We included known individual-level potential confounders at inclusion: age, sex, birthplace (Rome or other places), educational level (university, high school, junior high school, primary school or less), occupational status [highly qualified nonmanual workers (i.e., managers, professors, researchers); other nonmanual workers; manual workers; other workers (i.e., armed forces, retail sales); housewives; unemployed; retired; other condition], and marital status (married, single, separated/divorced, widowed). Other individual-level factors also play a role in the development of liver cirrhosis, such as income, alcohol consumption, and previous hepatitis B virus or hepatitis C virus infections, but this kind of individual information was unavailable. However, because area-level socioeconomic conditions have been shown to be associated with some of these factors independently of individual position,14 we adjusted for an area-level indicator based on the data from the 2001 census. The index was derived from a factor analysis based on educational level, occupation, home ownership, family composition, crowding, and immigrant status at the census block level (500 inhabitants per block, on average). We then classified the socioeconomic position (SEP) in five levels (very high, high, intermediate, low, and very low), according to quintiles of the distribution.12
For exposure assessment, we applied the Land Use Regression (LUR) models developed in two European projects: the ESCAPE (European Study of Cohorts for Air Pollution Effects) and the TRANSPHORM (Transport-related air pollution and health impacts—integrated methodologies for assessing particulate matter) projects.15–17 The ESCAPE project allowed to measure and develop LUR models for major pollutants: particulate matter (PM10, coarse PM, PM2.5), nitrogen oxides (NO2 and NOx), and absorbance of PM2.5 (a proxy of black carbon). The TRANSPHORM project allowed to measure and develop LUR models for selected metal components of particulate matter, a priori chosen to represent diverse sources of air pollution: copper (Cu), iron (Fe), and zinc (Zn) were chosen for representing non-tailpipe emissions; sulfur (S) for long-range transport; silicon (Si) for crustal material, nickel (Ni) and vanadium (V) for industries and mixed oil burning; and potassium (K) for biomass burning and soil.17
The measurement campaigns were conducted in Rome during 2010. Nitrogen oxides were measured using passive samplers in 40 sites, and particulate matter, PM2.5 absorbance, and metal components were measured using Harvard Impactors in 20 sites, chosen to represent the spatial distribution of residential addresses. In each site, concentrations of pollutants were measured for 14 days in the cold, intermediate, and warm seasons. Measurements at a reference background site were used to calculate a temporal correction to obtain an annual average concentration at each site.17–19 The average 2010 annual concentrations were used to develop the LUR models using several predictor variables (GIS, land use, traffic, etc.). In this study, we chose to use all the LUR models with a cross-validated R2 > 0.50: all the major pollutants (PM10, coarse PM, PM2.5, the absorbance of PM2.5, NO2, and NOx), Cu, Fe, and Zn components of PM2.5, and all the components of PM10 except sulfur (S). We attributed exposure to the coordinates in the residential address at the time of enrollment under the assumption that the spatial distribution of pollutants did not change over time.

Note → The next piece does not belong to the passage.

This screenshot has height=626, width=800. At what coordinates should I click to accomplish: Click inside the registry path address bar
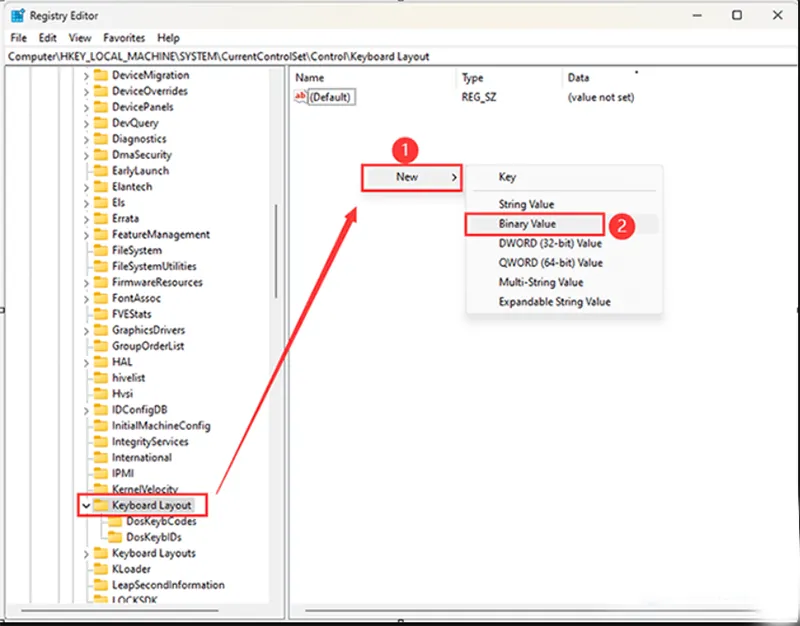pyautogui.click(x=400, y=56)
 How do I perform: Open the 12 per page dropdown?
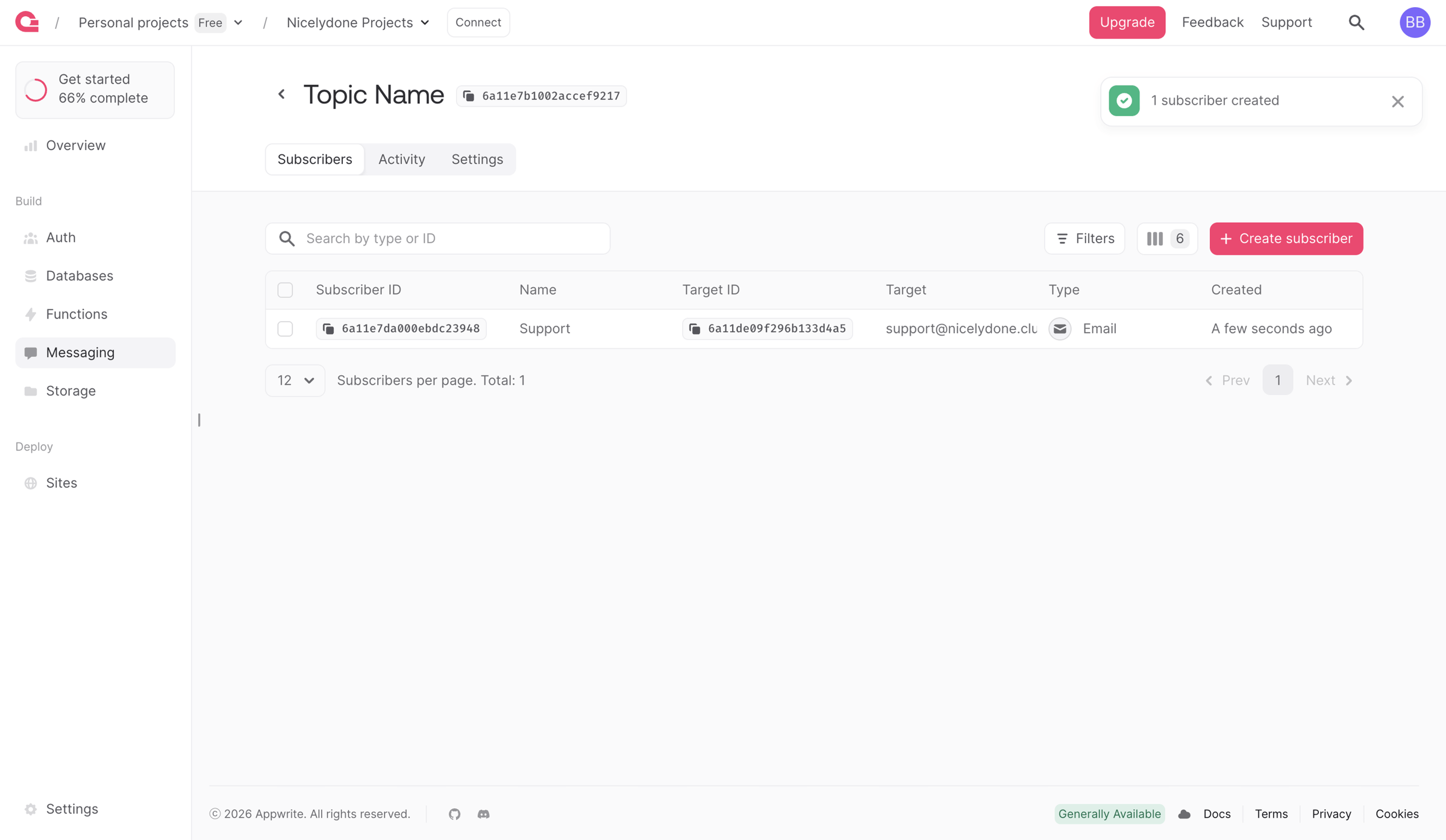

We assessed the association between air pollution and liver cirrhosis using Cox proportional hazard models, with age as the time scale and stratifying by sex the baseline hazard rates. Subjects were censored at the time of diagnosis, death, emigration from Rome, or at 31 December 2015, depending on which came first. We developed separate models for each main pollutant and metal component and reported both the unadjusted association (unadjusted models) and the association adjusted for the full set of individual- and area-level covariates (adjusted models). We analyzed each main pollutant and metal component at a time. We calculated adjusted hazard ratios (HRs) and 95% confidence intervals (CIs) using time-invariant linear terms for the pollutants with the fixed increments used in previous studies.20 We also used categorical variables defined by quartile of the distribution and linear terms with interquartile range (IQR) increments. We tested for the proportionality assumption of the hazards correlating, for each covariate, the corresponding set of scaled Schoenfeld residuals with time. Additionally, we tested for the model as a whole.

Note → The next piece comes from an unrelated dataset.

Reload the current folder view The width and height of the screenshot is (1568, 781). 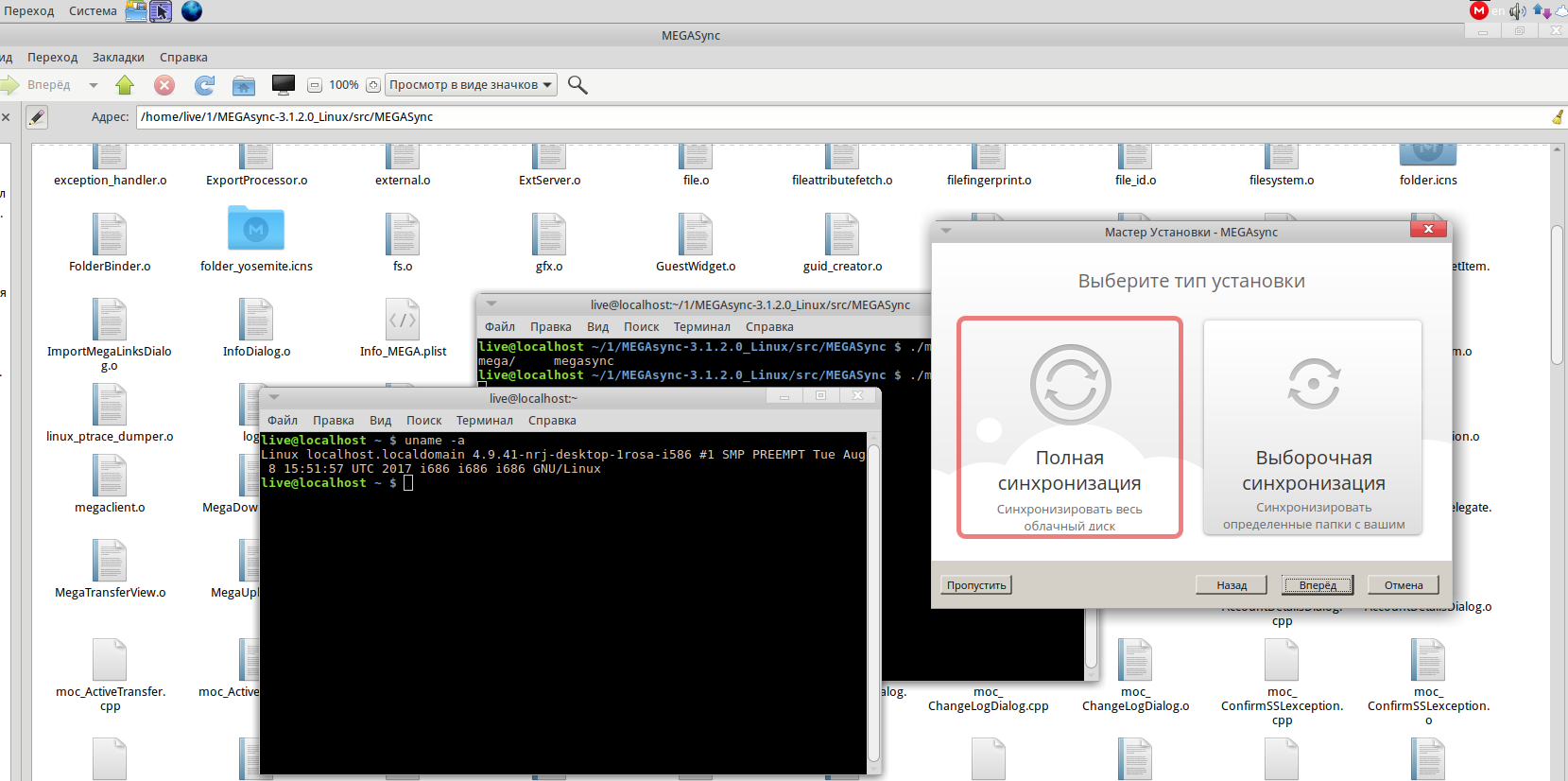click(x=204, y=85)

We included interaction terms between exposure to air pollutants and potential effect modifiers: sex, age class (30–49, 50–64, 65–74, ≥75), educational level, occupational status (in this analysis, we merged all workers in one category, obtaining a five-level variable: employed, unemployed, housewife, retired, other condition), and area-level SEP. We performed likelihood-ratio tests to assess effect modification.
To explore the shape of the association between air pollution and cirrhosis, we replaced the linear terms with natural splines, with two degrees of freedom in the adjusted models.21 We then compared the resulting models and the adjusted models using the likelihood-ratio test.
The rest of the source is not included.